Copy out everything from the line containing "Click the entGarmentSkinnedMeshComponent" down to the line containing "The image size is (1133, 474). point(137,270)", keeping the wording unchanged. Leave the pictures out.

Data rows
━━━━━━━━━━━━━━━━━━━━
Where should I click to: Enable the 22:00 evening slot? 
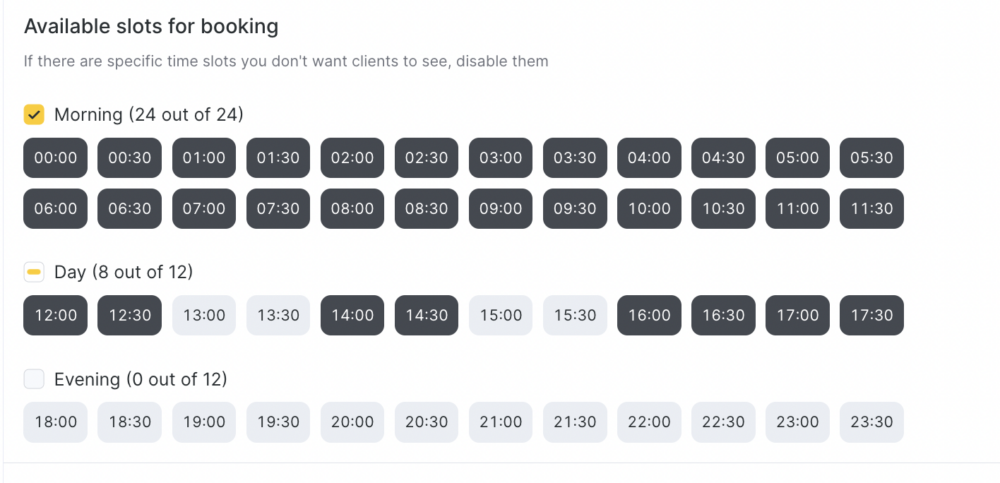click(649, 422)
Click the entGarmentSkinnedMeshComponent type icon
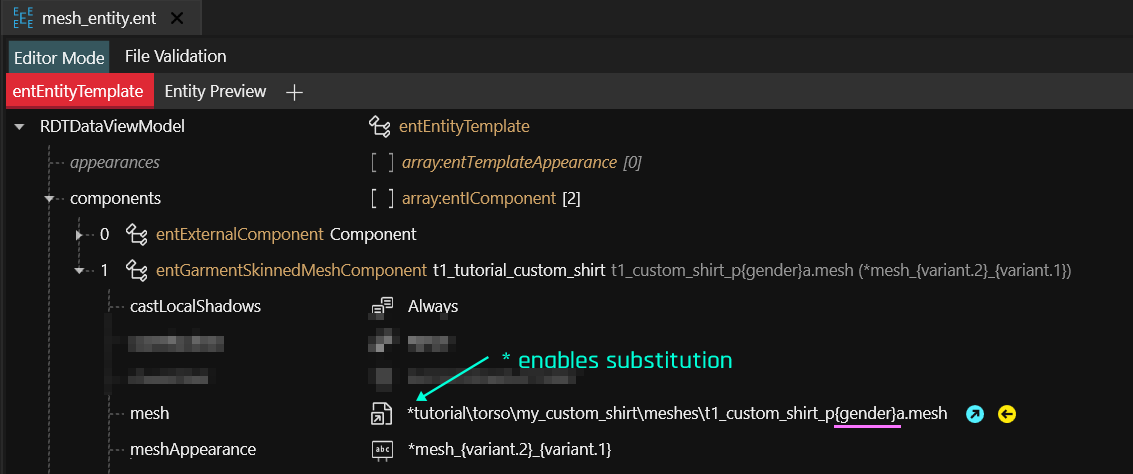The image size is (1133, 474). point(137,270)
━━━━━━━━━━━━━━━━━━━━
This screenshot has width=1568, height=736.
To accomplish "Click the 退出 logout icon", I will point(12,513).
━━━━━━━━━━━━━━━━━━━━
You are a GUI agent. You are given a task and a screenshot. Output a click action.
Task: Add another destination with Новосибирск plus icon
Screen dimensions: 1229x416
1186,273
━━━━━━━━━━━━━━━━━━━━
Exercise solution
Click the entGarmentSkinnedMeshComponent type icon
The image size is (1133, 474). point(137,270)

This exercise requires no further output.